Quasi negli stessi giorni c’è stato in Italia l’incidente ferroviario a Pioltello, che ha fatto, giustamente, molta impressione, anche perché ha colpito dei poveracci che si erano alzati alle cinque del mattino per andare a lavorare a Milano e al quale i nostri media hanno dedicato fino a nove pagine. Ma le vittime sono state solo tre, in Afghanistan gli occupanti occidentali, noi italiani compresi, in sedici anni di guerra di occupazione hanno fatto un numero incalcolabile e incalcolato di vittime civili: chi dice 150 mila, chi 200 mila, chi 300 mila, cui vanno aggiunti tutti coloro che sono stati resi invalidi, o sono nati deformi, a causa delle contaminazioni dei proiettili all’uranio (altro che le dieci scimmie esposte ai gas di scarico di alcune marche automobilistiche tedesche su cui ci si è molto impietositi).
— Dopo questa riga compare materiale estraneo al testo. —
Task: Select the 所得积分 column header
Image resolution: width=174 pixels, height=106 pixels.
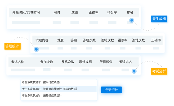Action: [106, 62]
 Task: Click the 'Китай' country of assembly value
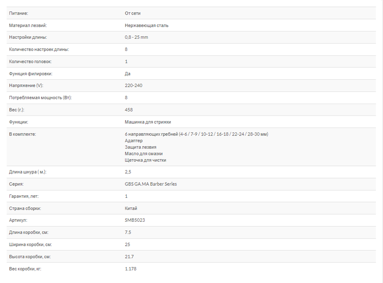click(131, 208)
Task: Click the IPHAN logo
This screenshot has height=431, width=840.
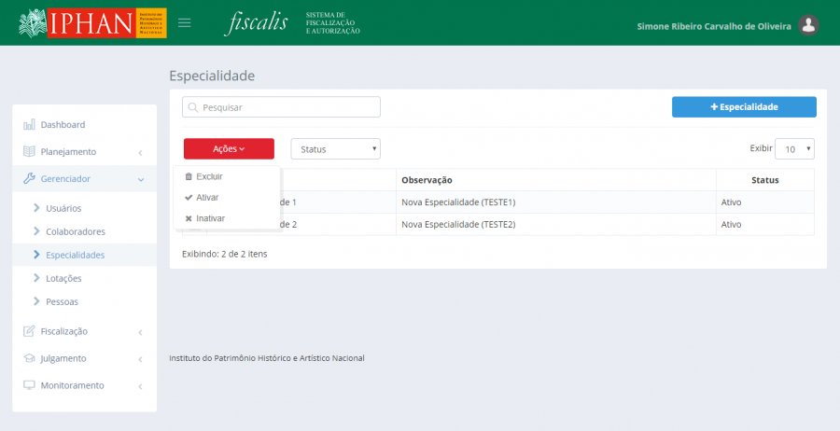Action: tap(91, 22)
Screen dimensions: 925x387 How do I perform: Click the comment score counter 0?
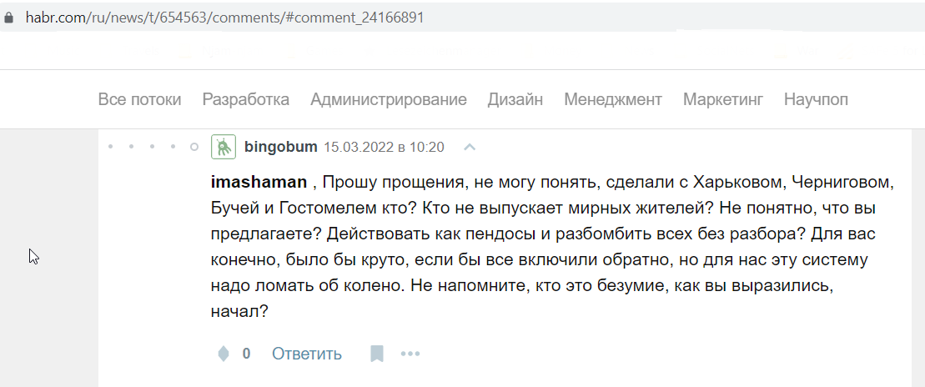(247, 354)
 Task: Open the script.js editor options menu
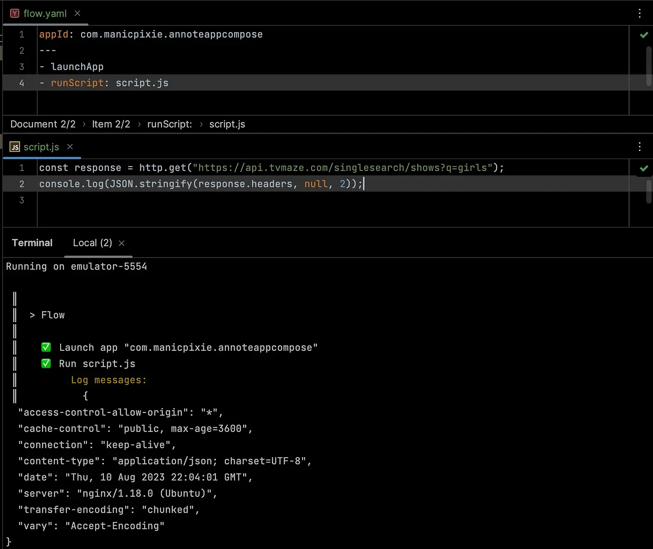(x=639, y=147)

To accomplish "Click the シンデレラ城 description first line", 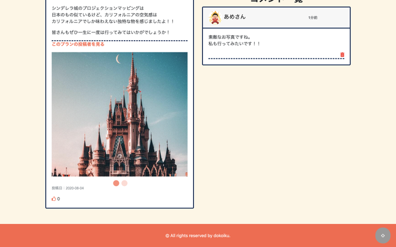I will coord(97,8).
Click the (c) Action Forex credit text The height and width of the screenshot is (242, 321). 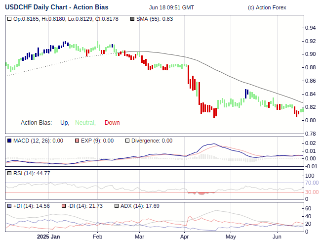(x=267, y=8)
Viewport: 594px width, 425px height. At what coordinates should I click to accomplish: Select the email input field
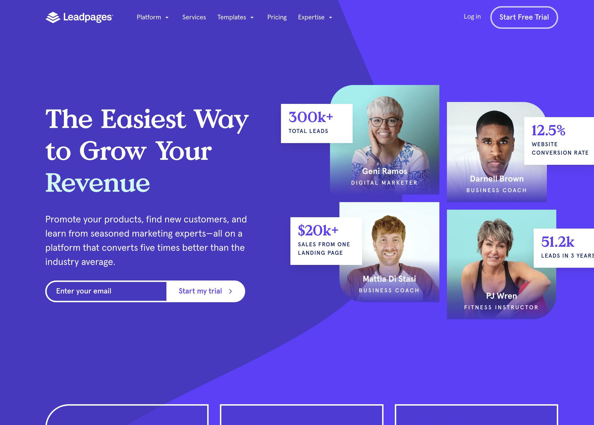[106, 291]

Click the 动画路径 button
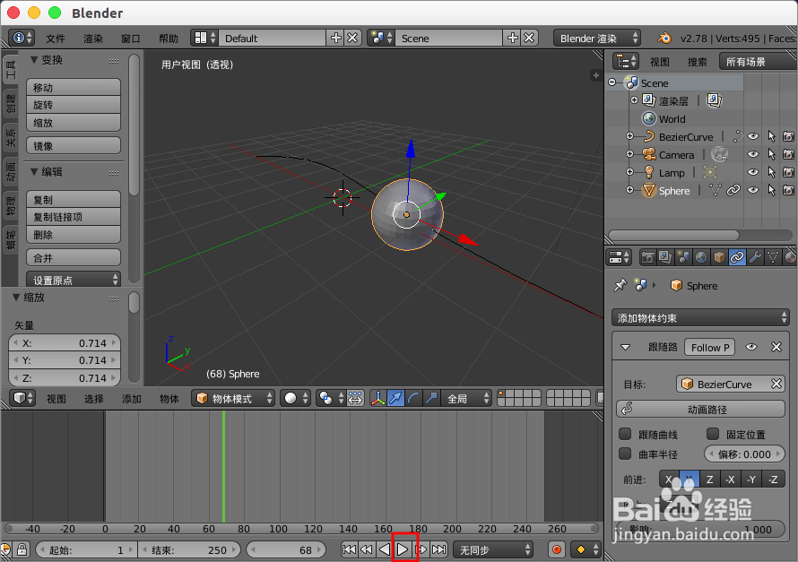700,409
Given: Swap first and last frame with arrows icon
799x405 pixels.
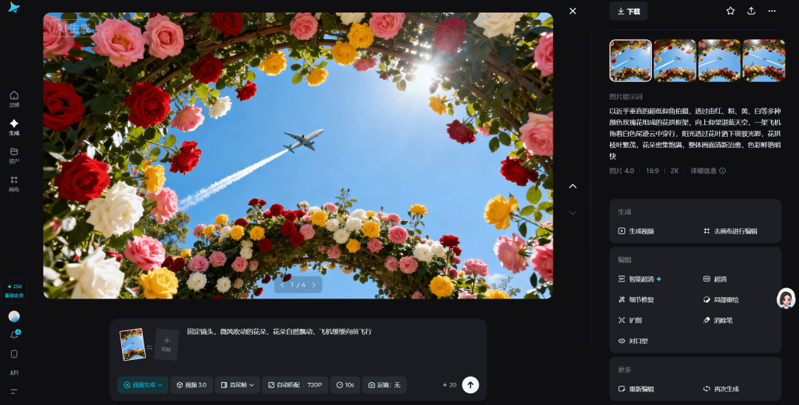Looking at the screenshot, I should coord(149,347).
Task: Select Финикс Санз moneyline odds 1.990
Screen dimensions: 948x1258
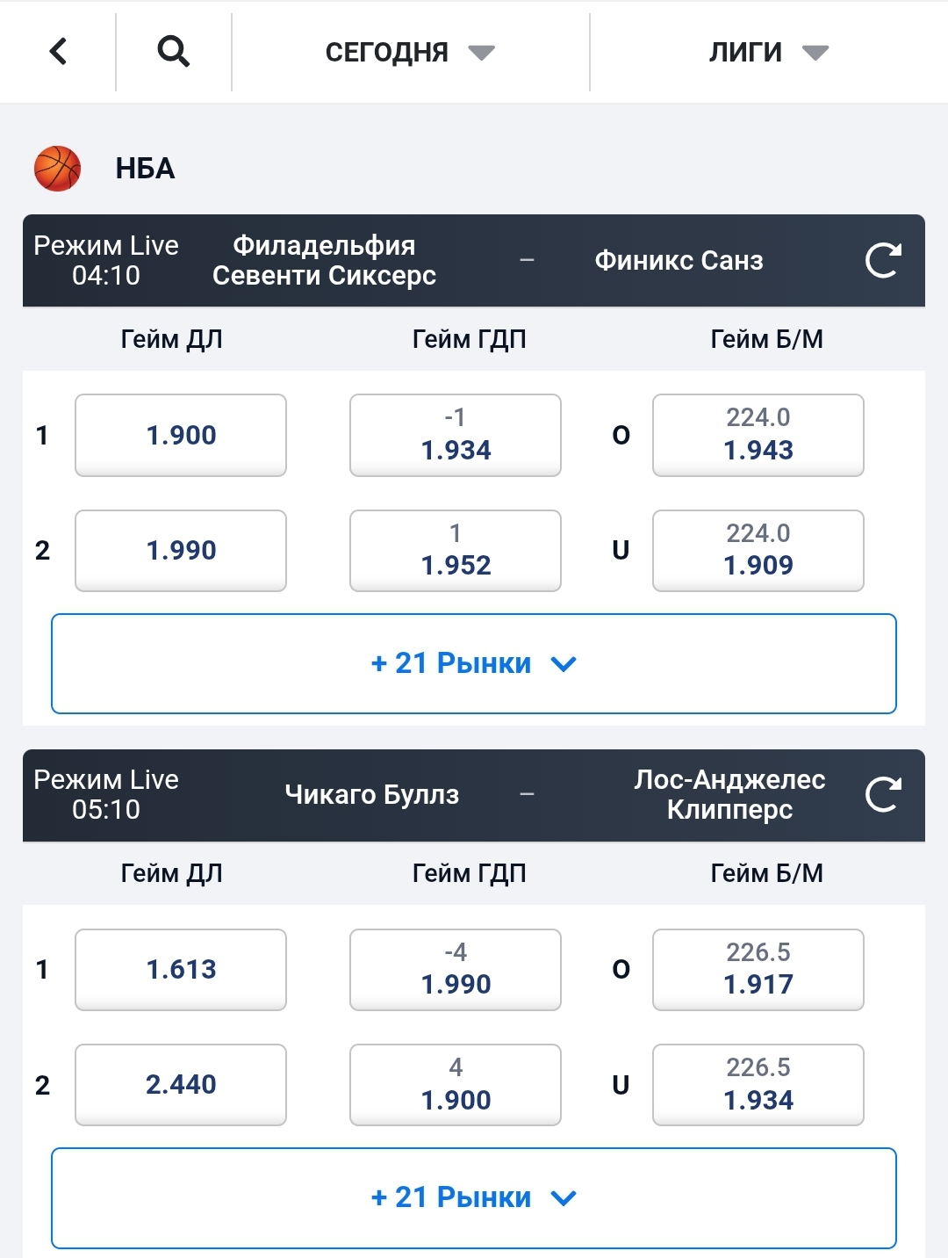Action: click(181, 551)
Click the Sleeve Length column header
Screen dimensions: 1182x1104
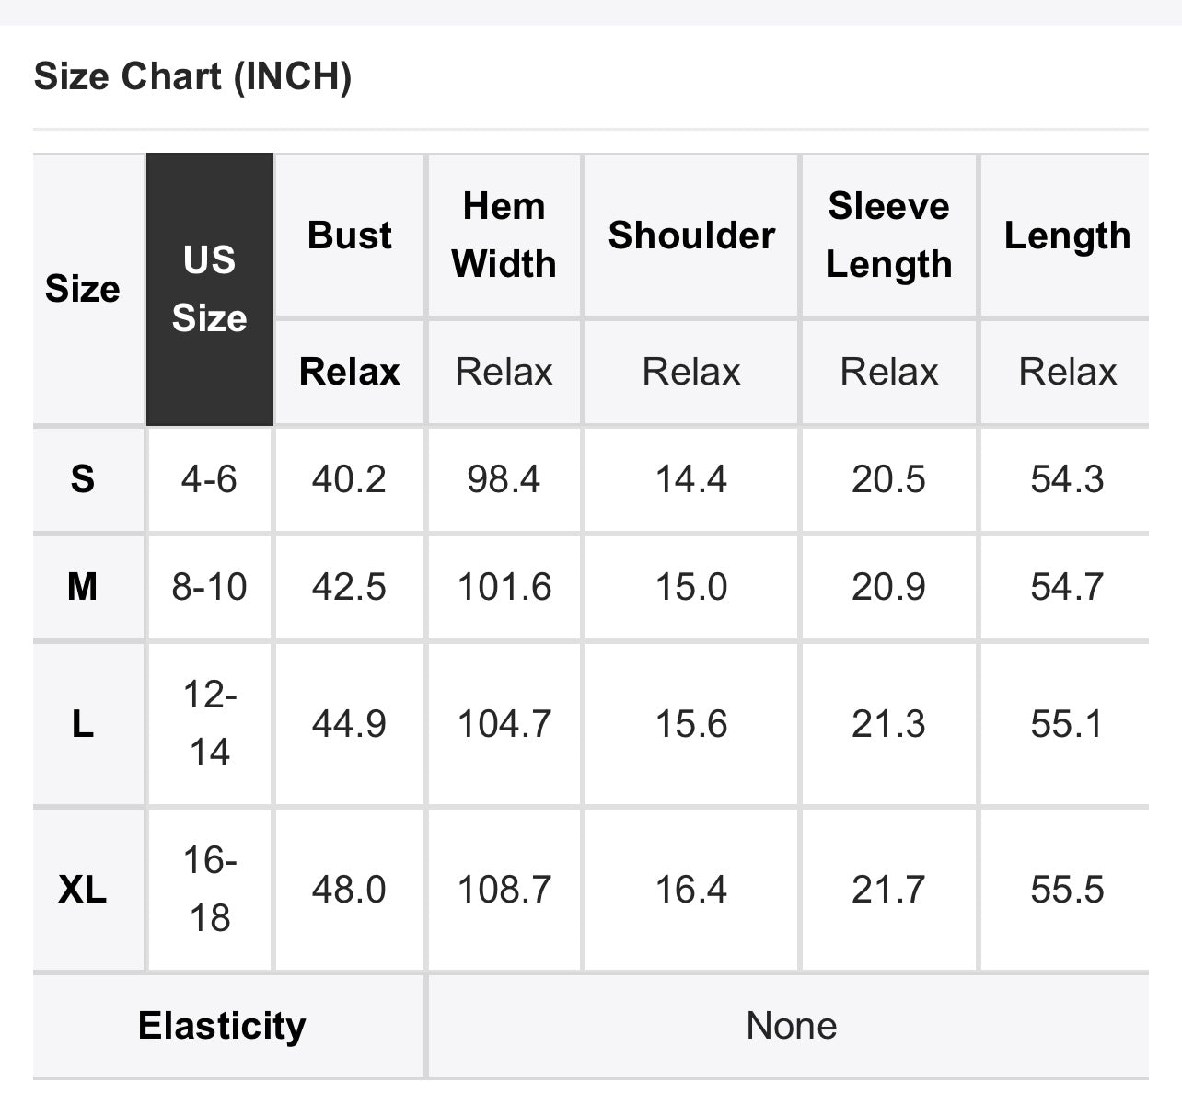coord(888,236)
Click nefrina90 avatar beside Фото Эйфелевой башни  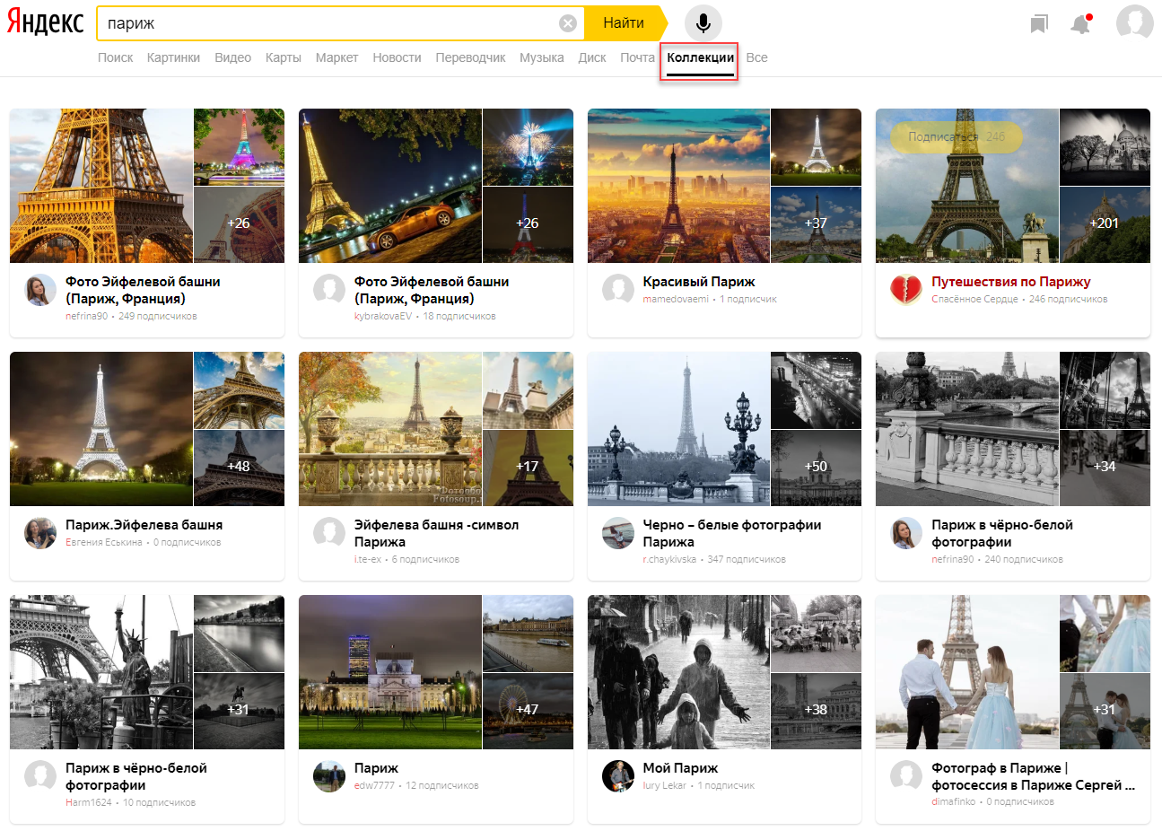[40, 290]
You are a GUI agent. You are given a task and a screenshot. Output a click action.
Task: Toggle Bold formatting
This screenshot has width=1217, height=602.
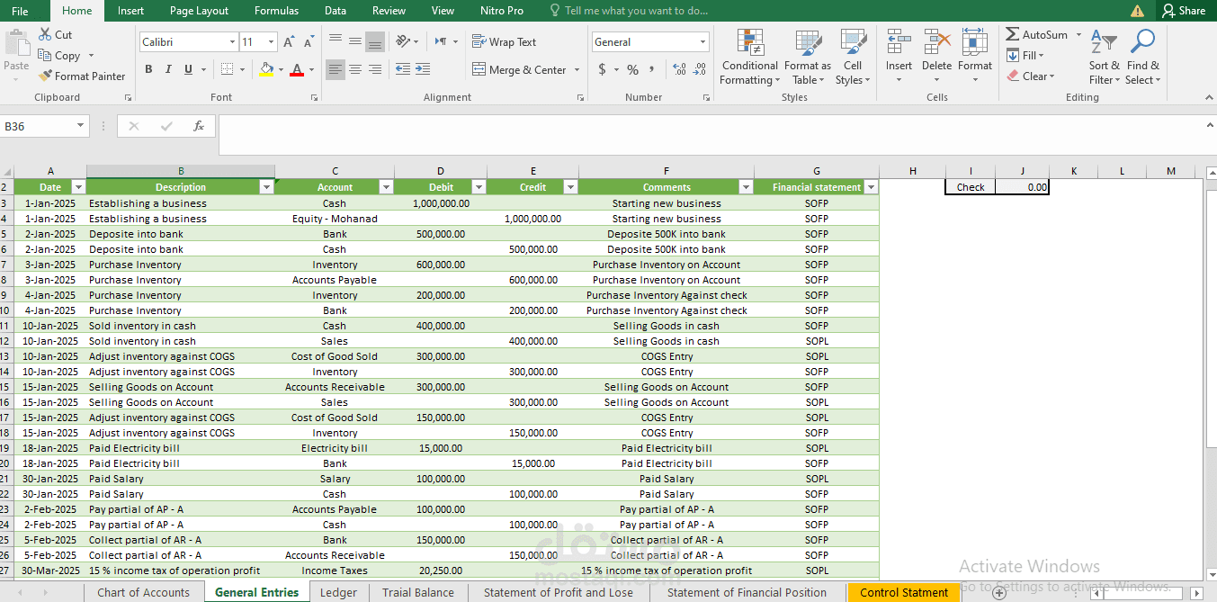pos(148,69)
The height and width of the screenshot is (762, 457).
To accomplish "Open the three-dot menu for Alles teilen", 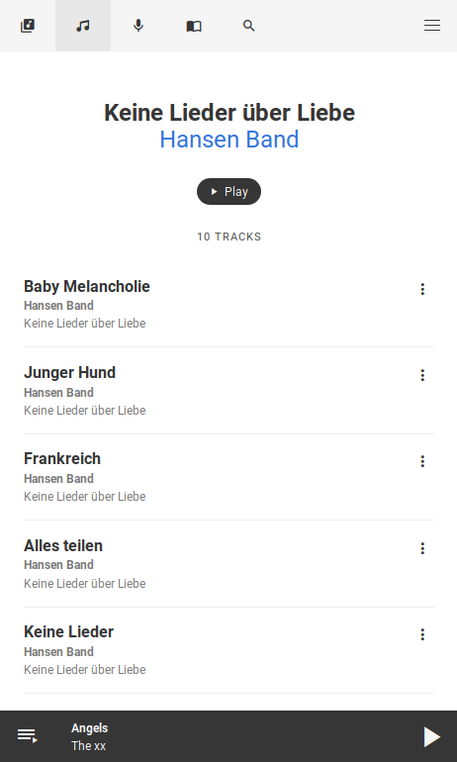I will point(422,548).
In sedici anni siamo riusciti in ciò che non avevano fatto i sovietici: a distruggere un’economia, povera ma autosufficiente, una socialità, una cultura, un’etica. Qualche dato random sull’economia. La disoccupazione che nei sei anni e mezzo in cui ha governato il Mullah Omar era all’8%, ora raggiunge il 40%. A Kabul vivono 8 milioni di persone (ai tempi di Omar erano un milione e 200 mila). Che alternative ha un ragazzo di Kabul? O si arruola nell’esercito ‘regolare’ e nella polizia, senza nessuna convinzione (e questo spiega l’estrema debolezza degli apparati di sicurezza governativi che devono essere continuamente supportati dall’intervento, prevalentemente aereo, degli occupanti) o va ad accrescere, con maggiori motivazioni, le forze talebane oppure fugge dal Paese come dimostra l’esodo in massa di afgani negli anni più recenti. Negli ultimi due anni del suo governo il Mullah Omar era riuscito a ridurre quasi a zero la produzione di oppio, oggi l’Afghanistan produce il 93% dell’oppio mondiale con la complicità anche delle forze di occupazione.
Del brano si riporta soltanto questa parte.